Court Opinion

ID: 9462145
Source: CourtListenerOpinion
Date Created: 2023-08-04 22:33:03.411944+00
Date Added: 2024-06-11T17:37:25.632951
License: Public Domain

WYZANSKI, District Judge
(dissenting in part):
My reading of N.L.R.B. v. Katz, 369 U.S. 736, 82 S.Ct. 1107, 8 L.Ed.2d 230 (1962) differs from the interpretation of that authority by the master in this case, District Judge Blumenfeld, and by my brethren in this panel, Circuit Judges Lumbard and Timbers, and perhaps earlier by the majority of the panel which decided N.L.R.B. v. Patent Trader, 415 F.2d 190 (2d Cir. 1969).
Under my view of Katz, an administrative agency, a master, or a court when ascertaining and finding the facts must focus upon the issue whether the employer took unilateral action to change conditions of employment about which the union representing his employees was seeking to negotiate. If the employer takes action of that character, he violates § 8(a)(5) of the NLR Act. See p. 743 of 369 U.S., 82 S.Ct. 1107, in N.L.R.B. v. Katz, supra.
It does not seem to me permissible to make an exception to the Katz rule in a situation where the admitted changes made by the employer were of the character disclosed in this record. When the employer in the case at bar revised the wage floor of 39 old employees and set wage floors for new employees, he was not merely applying an established practice, crystallized into clear formulae, for the purpose of covering new situations as they developed currently.

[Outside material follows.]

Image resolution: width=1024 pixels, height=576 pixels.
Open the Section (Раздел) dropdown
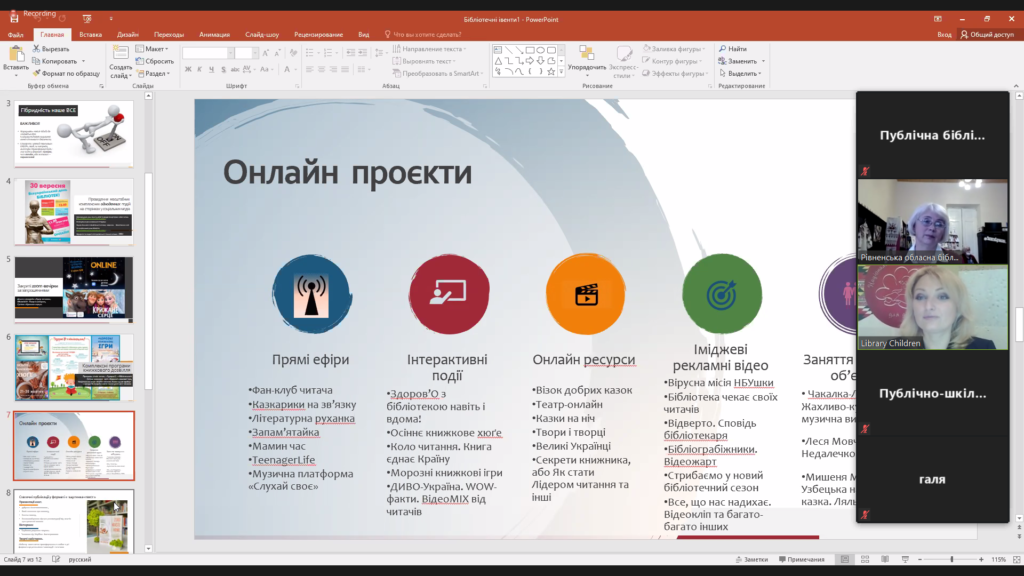[x=155, y=73]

The employer, the union, the workers all knew that the employer had no established formulae. He was dispensing bounty in a way certain to undermine the prestige of the union and to make him appear as the benevolent source of benefits. Were this inference doubtful— which it is not — it would be made certain by the history of this employer’s earlier actions in this very case which were condemned by the N.L.R.B. and which led to this court’s order which it is now alleged has been contumaciously defied. What the employees and the union claim to have been actions of the employer undermining both the union’s statutory bargaining rights and this court’s judicial order seems to me to have been clearly proven and to warrant full enforcement of the N.L.R.B.’s petition to adjudicate the employer in contempt.